Orderly and proper conditions include complementarity, where Navajos view day and night as necessary parts of the same entity, and neither is morally better than the other. This concept is similar to the Asian idea of yin and yang, where each component is incomplete without the other. Male and female, life and death, and good and evil are all complementary states that are interrelated and interdependent in the universe.

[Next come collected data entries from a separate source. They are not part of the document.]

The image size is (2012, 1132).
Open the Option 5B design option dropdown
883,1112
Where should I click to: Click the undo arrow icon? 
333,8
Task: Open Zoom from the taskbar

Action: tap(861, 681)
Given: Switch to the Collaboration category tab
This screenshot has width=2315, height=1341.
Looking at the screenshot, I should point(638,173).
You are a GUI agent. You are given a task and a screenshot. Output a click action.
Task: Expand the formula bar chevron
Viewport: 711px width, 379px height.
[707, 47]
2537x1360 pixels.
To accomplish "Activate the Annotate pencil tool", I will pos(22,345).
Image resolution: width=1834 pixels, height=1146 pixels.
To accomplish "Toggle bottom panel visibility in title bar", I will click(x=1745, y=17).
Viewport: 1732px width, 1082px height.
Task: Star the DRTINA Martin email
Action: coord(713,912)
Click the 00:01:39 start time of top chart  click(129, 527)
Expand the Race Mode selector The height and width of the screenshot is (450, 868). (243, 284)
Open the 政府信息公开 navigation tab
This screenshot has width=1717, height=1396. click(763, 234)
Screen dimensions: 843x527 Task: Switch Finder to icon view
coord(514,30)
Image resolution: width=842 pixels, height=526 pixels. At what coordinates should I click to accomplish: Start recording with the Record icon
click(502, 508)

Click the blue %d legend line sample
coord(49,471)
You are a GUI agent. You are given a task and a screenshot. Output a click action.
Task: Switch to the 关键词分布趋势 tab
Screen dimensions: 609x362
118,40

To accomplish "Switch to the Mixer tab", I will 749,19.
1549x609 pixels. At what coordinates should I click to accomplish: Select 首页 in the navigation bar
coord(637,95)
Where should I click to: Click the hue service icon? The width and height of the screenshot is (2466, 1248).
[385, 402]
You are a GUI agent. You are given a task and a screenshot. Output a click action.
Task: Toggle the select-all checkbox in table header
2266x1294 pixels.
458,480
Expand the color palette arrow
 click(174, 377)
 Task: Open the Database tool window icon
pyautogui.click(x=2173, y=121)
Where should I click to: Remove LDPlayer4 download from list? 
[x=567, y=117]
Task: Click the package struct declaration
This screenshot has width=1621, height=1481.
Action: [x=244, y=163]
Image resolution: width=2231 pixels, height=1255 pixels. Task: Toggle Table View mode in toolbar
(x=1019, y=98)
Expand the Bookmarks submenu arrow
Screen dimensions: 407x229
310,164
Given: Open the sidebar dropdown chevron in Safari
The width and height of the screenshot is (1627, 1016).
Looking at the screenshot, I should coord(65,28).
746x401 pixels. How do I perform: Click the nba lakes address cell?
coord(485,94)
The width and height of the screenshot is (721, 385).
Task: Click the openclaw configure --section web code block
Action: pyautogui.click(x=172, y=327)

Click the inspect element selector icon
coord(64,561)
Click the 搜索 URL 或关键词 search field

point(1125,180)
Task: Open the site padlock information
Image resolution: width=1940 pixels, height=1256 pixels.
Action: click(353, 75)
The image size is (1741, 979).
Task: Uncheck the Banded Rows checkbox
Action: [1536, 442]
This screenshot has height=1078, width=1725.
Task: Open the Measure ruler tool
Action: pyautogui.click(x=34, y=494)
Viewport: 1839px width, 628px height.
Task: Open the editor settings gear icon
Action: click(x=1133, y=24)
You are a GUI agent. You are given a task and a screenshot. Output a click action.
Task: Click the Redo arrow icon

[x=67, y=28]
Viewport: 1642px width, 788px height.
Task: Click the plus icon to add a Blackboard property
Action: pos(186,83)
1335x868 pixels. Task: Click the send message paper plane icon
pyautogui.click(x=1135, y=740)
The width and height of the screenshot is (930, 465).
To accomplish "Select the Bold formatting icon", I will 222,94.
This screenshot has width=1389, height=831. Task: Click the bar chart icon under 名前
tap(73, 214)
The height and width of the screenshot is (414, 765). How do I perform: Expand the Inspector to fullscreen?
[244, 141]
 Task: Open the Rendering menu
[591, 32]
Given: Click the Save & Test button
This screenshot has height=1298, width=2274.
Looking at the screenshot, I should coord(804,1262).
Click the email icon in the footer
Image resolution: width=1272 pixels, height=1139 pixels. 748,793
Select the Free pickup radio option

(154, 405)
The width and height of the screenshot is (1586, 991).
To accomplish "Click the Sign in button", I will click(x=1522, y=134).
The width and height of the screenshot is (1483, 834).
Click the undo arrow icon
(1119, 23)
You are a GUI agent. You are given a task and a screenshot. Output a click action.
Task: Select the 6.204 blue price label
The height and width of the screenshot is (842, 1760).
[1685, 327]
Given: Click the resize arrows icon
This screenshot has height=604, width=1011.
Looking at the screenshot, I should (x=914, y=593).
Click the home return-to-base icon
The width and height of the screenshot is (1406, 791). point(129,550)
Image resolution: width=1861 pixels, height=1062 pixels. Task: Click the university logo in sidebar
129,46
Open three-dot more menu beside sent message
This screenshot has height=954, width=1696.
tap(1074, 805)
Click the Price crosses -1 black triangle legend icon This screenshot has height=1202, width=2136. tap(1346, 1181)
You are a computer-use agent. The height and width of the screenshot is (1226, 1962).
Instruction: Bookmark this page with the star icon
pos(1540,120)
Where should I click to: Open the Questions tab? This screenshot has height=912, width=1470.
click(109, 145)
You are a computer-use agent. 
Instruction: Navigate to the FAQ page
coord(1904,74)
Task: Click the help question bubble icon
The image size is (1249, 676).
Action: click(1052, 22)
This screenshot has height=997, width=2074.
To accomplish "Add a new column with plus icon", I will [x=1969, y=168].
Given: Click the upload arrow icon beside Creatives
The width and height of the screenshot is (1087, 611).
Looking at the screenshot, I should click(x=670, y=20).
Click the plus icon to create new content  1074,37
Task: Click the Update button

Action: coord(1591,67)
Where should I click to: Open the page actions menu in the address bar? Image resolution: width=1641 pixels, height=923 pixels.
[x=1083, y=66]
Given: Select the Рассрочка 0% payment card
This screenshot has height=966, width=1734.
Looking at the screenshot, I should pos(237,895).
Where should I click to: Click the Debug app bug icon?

The four sacred mountains represent the essence of life and cosmic harmony for the Navajo. They hold the sacred stories of their ancestors and all those who have inhabited the area throughout history. These stories are deeply intertwined with the Navajo culture and way of life, serving as a source of guidance and wisdom for the present and future generations. The mountains are also viewed as a living entity that has witnessed the arrival and departure of people from various tribes and races over time, further highlighting their importance as a place of shared history and cultural heritage. Despite the passage of time and the changes that have occurred, the Navajo people continue to hold these sacred places in high regard, recognizing their enduring spiritual and cultural significance. The necessities of the Navajo, such as food, water, timber, and vegetation, flow through them. By cherishing these mountains and not wasting resources, the Navajo can earn their livelihood.

Recent defilement of the sacred mountains 
The sacred mountains have been subjected to what is considered defilement and destruction at the hands of not only Anglo-Americans but also some tribal authorities, who have allowed development and resource extraction projects to take place on the sacred sites. These activities have resulted in the physical destruction of the mountains, as well as the disruption of the spiritual balance of the land.

In fact, the Navajo attribute the social disintegration seen in today's society to the desecration of their sacred sites. They believe that the loss of respect for the land and its spiritual significance has contributed to a breakdown in the social fabric of their communities. This includes the erosion of traditional values, the rise of substance abuse and other social problems, and a general sense of alienation and disconnection from the land and its spiritual traditions.

Overall, the defilement and destruction of sacred sites is a source of great concern for the Navajo people, who view the preservation and protection of these places as essential to their cultural survival and spiritual well-being.